Pada kenyataannya, guru tidak menyambut baik model kompetensi tersebut. Sebab, semakin ke sini, guru merasa semakin dipersulit dengan berbagai aturan. Upaya untuk memartabatkan guru melalui sertifikasi saja dinilai semakin menyulitkan.
Singkatnya, guru dipaksa berbenah tanpa sokongan dari pemerintah. Ibaratnya, saat ini negara kebanyakan menuntut tanpa mau dituntut. Sebagai contoh aktual, sekitar 60 ribu guru honorer yang sudah lolos untuk ujian menjadi Pegawai Pemerintah dengan Perjanjian Kerja (PPPK) masih ditangguhkan statusnya. Perekrutan guru PPPK dengan judul bombastis “Sejuta Guru” nyatanya, hingga tahun ketiga ini, belum juga menyentuh angka 50 persen. Justru guru yang direkrut baru 544.292 orang, lebih sedikit dari target sebesar 601.286 orang. Capaian di bawah target ini menjadi indikator bahwa pemerintah tidak kompeten dalam menuntaskan persoalan guru.

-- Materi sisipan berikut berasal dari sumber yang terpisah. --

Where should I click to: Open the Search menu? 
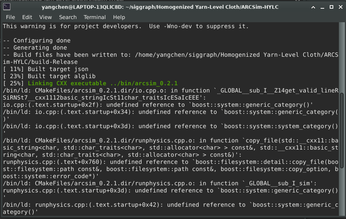pos(67,17)
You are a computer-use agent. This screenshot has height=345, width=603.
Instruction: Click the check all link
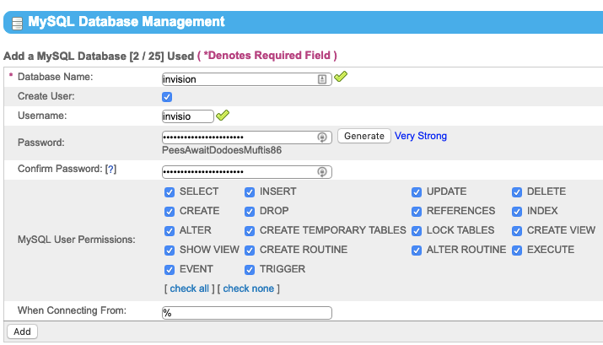point(189,288)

Dalam hal ini, alih-alih guru, pemerintahlah yang seharusnya diuji kompetensinya tentang manajemen guru. Sejak 2019, pencapaian Indeks Pembangunan Manusia (IPM) kita tak pernah menyentuh target. Pada 2020, IPM ditargetkan 72,61 dan yang tercapai 71,94. Pada 2021, capaian berada pada poin 72,29 dari target 73,26. Lalu, pada 2022, kita mencapai 72,91 dari harapan 74,01. Jika dilihat selisih antara capaian dan target, kesenjangannya tampak semakin tinggi. Karena itu, banyak pihak mulai kritis terhadap dampak kinerja pemerintah. Katakanlah, misalnya, tentang dampak program Merdeka Belajar.

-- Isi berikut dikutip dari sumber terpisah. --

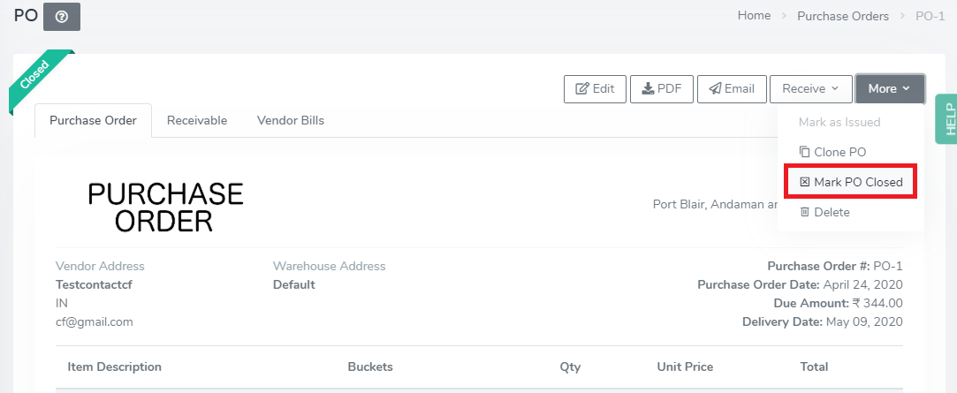Go to Home breadcrumb link
The width and height of the screenshot is (957, 393).
click(754, 16)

Pasalnya, sebelum 2019, IPM kita mengalami kenaikan dan bahkan melebih target pada 2017. Namun, sejak Merdeka Belajar diterapkan, tidak ada kenaikan signifikan. Kita memang tidak menyangkal upaya spekulatif dari pemerintah untuk mendongkrak kualitas pendidikan. Namun, kita sangat menyayangkan betapa pemerintah kian kejam terhadap guru. Urusan naik pangkat mereka dipersulit dan nyata-nyata menjadi sapi perah di berbagai level administrasi. Wajar jika kini guru gerah bahwa model kompetensi guru terbaru akan menjadi spekulasi tersembunyi dari para pemangku kebijakan untuk menyulitkan mereka.

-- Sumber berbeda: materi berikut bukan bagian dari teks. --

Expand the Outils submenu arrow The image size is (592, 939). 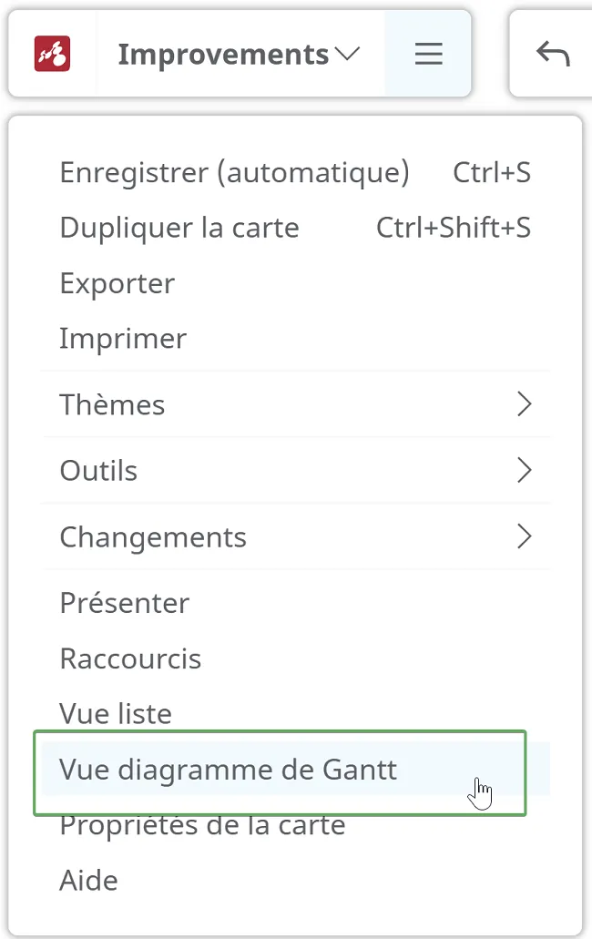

Barangkali ke depan, guru yang tak memenuhi model kompetensi tersebut, yang pada dasarnya sangat kita curigai akurasinya, pada akhirnya akan menjadi alat untuk menekan guru. Akibatnya, guru “berdamai”. Demi mendapatkan predikat level terbaik, guru memberikan lehernya. Kemerdekaan mereka pun tergadai. Lantas, inikah buah dari transformasi pendidikan melalui Merdeka Belajar? Sejujurnya, melalui artikel ini, saya tidak sedang antipati pada kebijakan pemerintah. Namun, kita belajar dari pengalaman bahwa guru semakin dipersulit. Kini, setelah bergelar sarjana pendidikan, wisudawan tidak lagi sah untuk menjadi pendidik.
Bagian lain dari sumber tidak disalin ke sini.